In early-mid August, just before the last round of my weight-loss program ended, I joined a little gym near my workplace as after nearly three months of weight loss and increased exercise I felt brave enough to try some group classes in a gym setting.
At the same time I decided to embark on the Couch to 5km (C25k) program, which purportedly gets you ‘up off the couch’ and running 5 kilometres in eight or nine weeks, depending on the program you follow.
I’ve never enjoyed running. Even when young and fit I didn’t ‘jog’. Out of necessity (and obsession) I did endless suicide runs (aka shuttle runs / windsprints) at the nearby basketball courts. But even then, short sprints were one thing; lengthy jogs were entirely another thing.
On this weight-loss program I’ve come across many who LOVE jogging. And, I follow blogs of those committed to fun runs and marathons. So, naturally (cos, why wouldn’t I?!) I felt an obligation to learn to run. And to learn to like it. Dammit!
So back in August I did my first week of C25k, although had a few days away before embarking on week 2. I joked a bit about how easy I expected it to be. Week 1 involved 8 x 1 minute runs with breaks in between. Week 2 required 6 x 1.5 minute runs. ‘No problemo!’ I said.
And yet… I struggled. And I hated it. It brought back all of those horrible memories of the much-dreaded and much-obsessed-about suicide runs of my youth.
So, in mid August I pondered on whether to continue. “Sure,” I said at the time in this post, “I can do this.”
But… you know what? I didn’t. I didn’t go back.
And I don’t think it’s mattered. I’ve been doing circuit classes, hip hop classes, exercise bike interval sessions, Zumba, Pump and some boxing.

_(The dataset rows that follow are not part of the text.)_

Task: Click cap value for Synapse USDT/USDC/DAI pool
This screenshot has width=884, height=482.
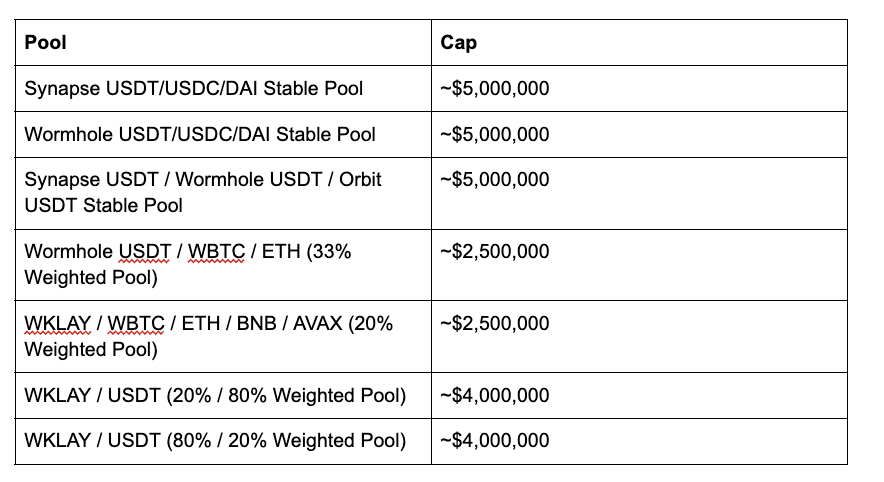Action: pos(494,89)
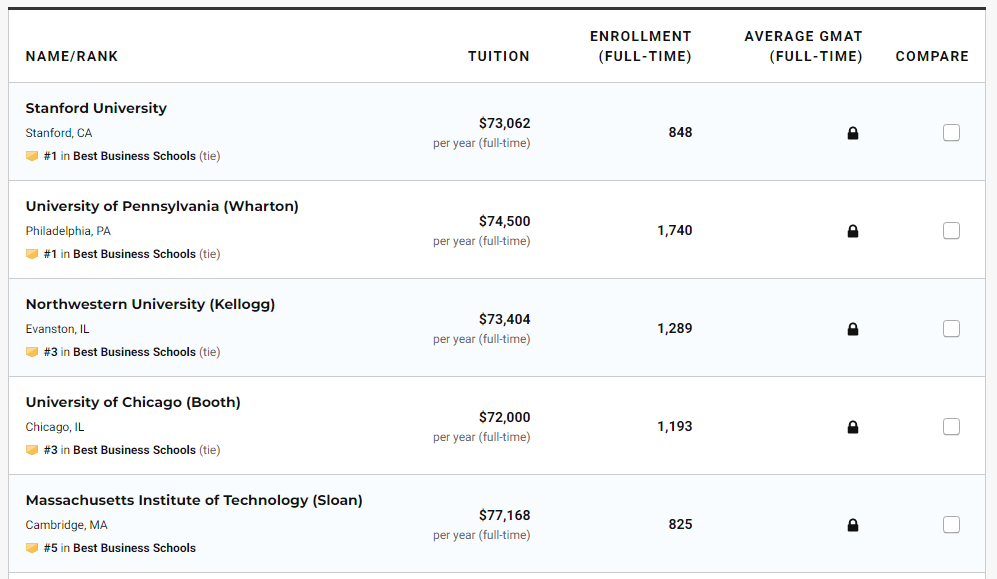Screen dimensions: 997x579
Task: Select compare checkbox for Chicago Booth
Action: click(x=951, y=427)

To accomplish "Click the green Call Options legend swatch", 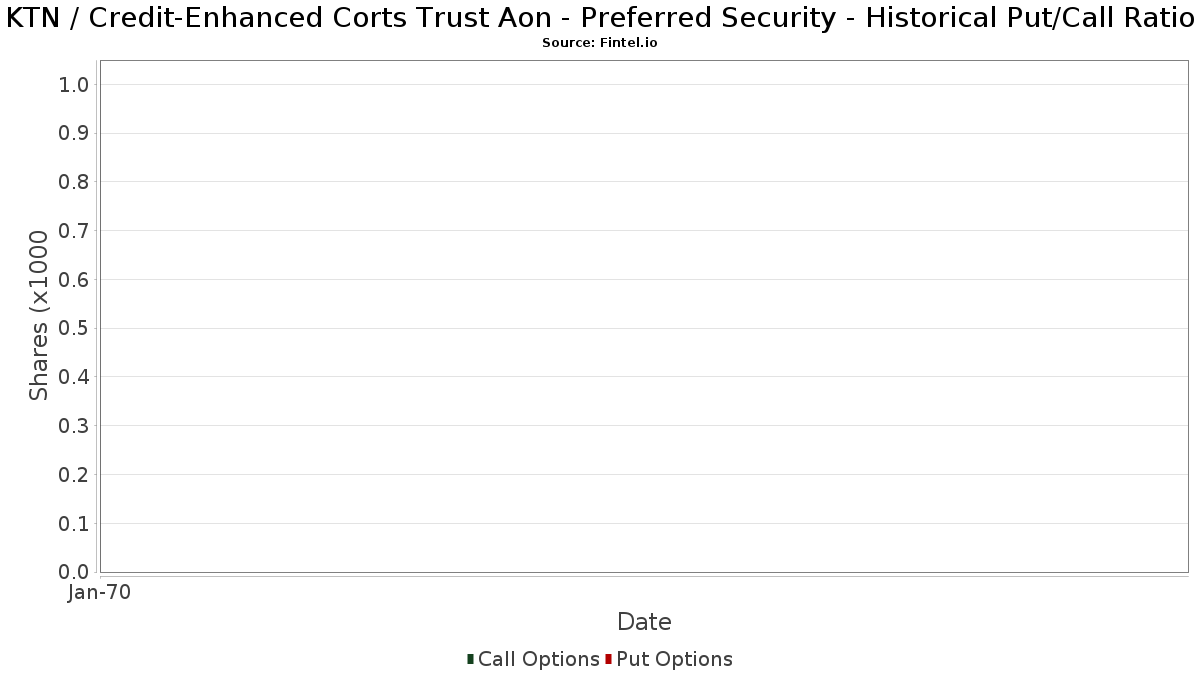I will click(x=470, y=659).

I’ve exercised six days a week for the past few weeks. I’m back into a routine… but I still read other running-related achievement-tweets and feel a sense of failure. Now, I know I shouldn’t compare… and perhaps some avid runners couldn’t do a Zumba class to save themselves, but there has to be something to this running gig as SO many people do it and love it. (I don’t think it is quite as cult-like as the lycra-clad cycling mafia, but it’s close!)
So, a week or two ago I restarted the C25k program. It took me just over a week to fit in the first week’s three runs – given my schedule of other exercise, but I’ve ‘kinda’ settled into a routine of running on the treadmill on a Tuesday and Thursday. (Am definitely not confident / brave enough to run in public!)

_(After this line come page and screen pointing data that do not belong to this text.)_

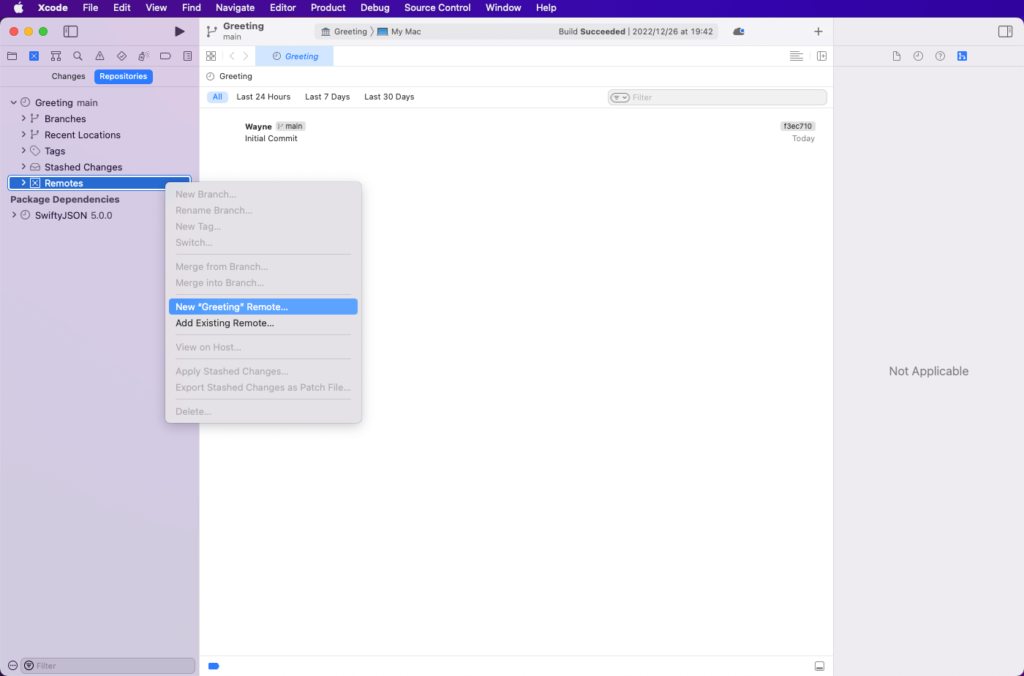Filter commits by Last 7 Days
This screenshot has height=676, width=1024.
point(327,97)
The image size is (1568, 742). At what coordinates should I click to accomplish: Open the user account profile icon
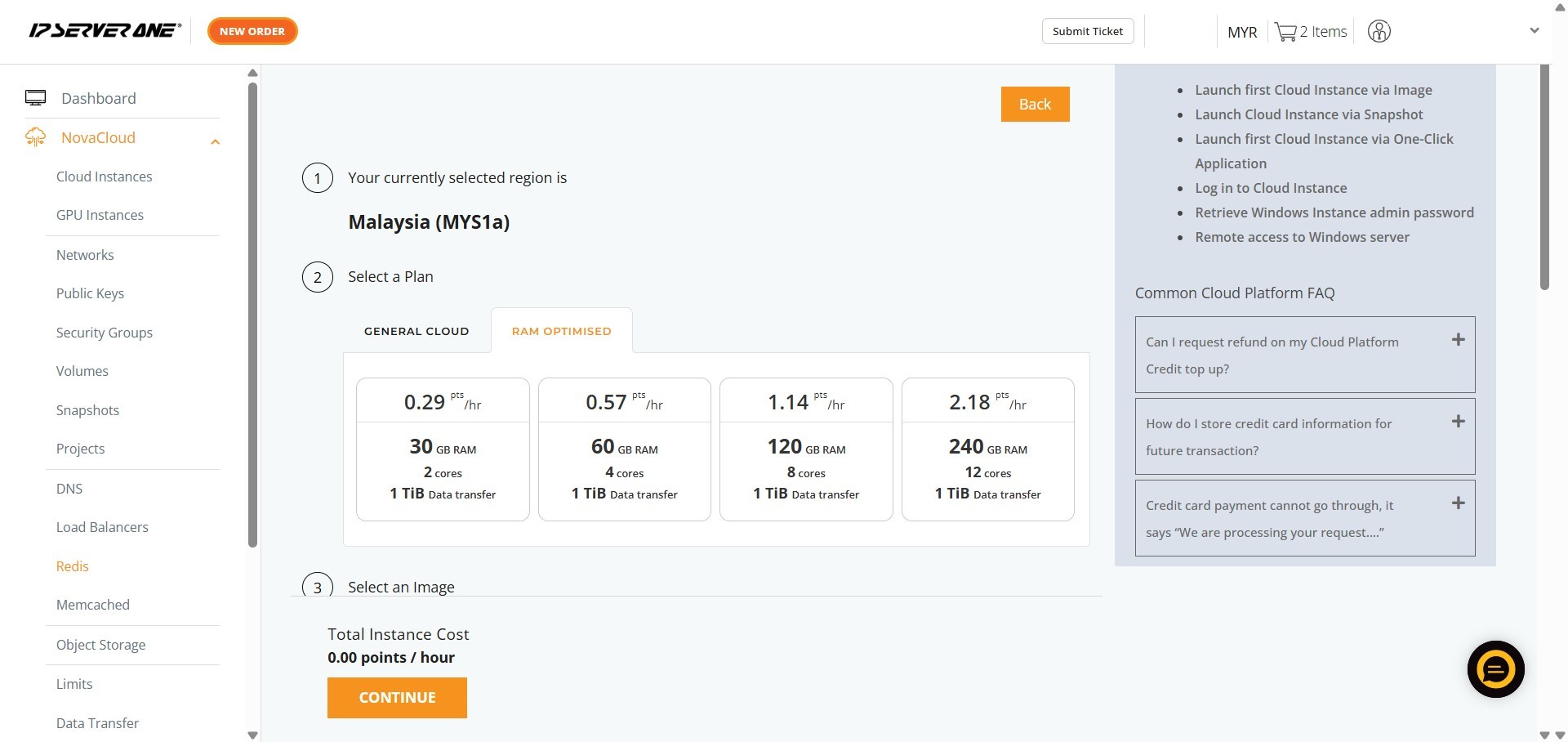(1379, 32)
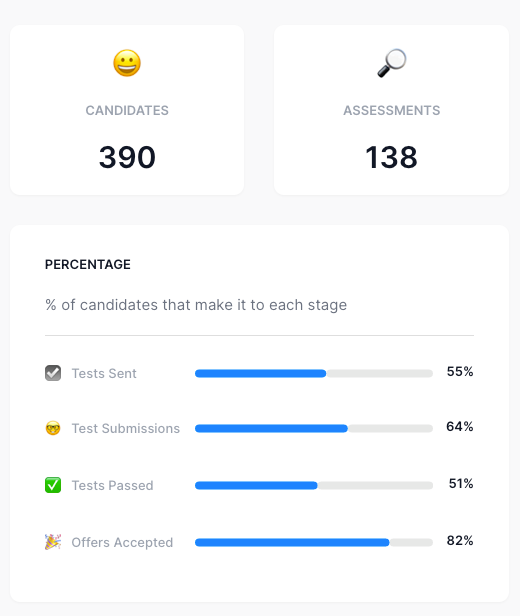
Task: Select the Offers Accepted progress bar
Action: point(314,542)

I was required to do my first week 2 run on Tuesday this week. I was mightily nervous given that I crashed and burned at this point last time and I still remember feeling shocked at how hard I found the 6 x 90 second runs.
Sure, this time around my knees are still feeling the strain of every step and I have a permanently sore right ankle… but I coasted through the six runs on day 1. In fact, I got to the gym a bit later than planned (pesky work interfering with my exercise routine!) so had to short-cut some of the 2 minute (between-run) walks, to get the whole program in before I needed to catch my train home.

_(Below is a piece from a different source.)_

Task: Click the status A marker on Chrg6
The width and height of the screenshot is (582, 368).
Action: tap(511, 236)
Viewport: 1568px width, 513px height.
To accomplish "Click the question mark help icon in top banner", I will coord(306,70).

I’m loath to get too excited because things can come back and bite you and I’m tired of making promises I can’t keep or sprouting crap I don’t live up to. But… I was thrilled that it seems that I’m getting fitter. I’m mixing up my exercise a bit BUT despite (or because of) the variety, it seems I’m fitter than I was just a few months ago.
Today I’m due to do Week 2 run 2, so I hope I haven’t jinxed myself and that I again find it (at least vaguely) comfortable.
For some extra motivation I will leave you with this which I came across in another blog recently.
As Ben says… If you want to do it…. all you have to do is do it.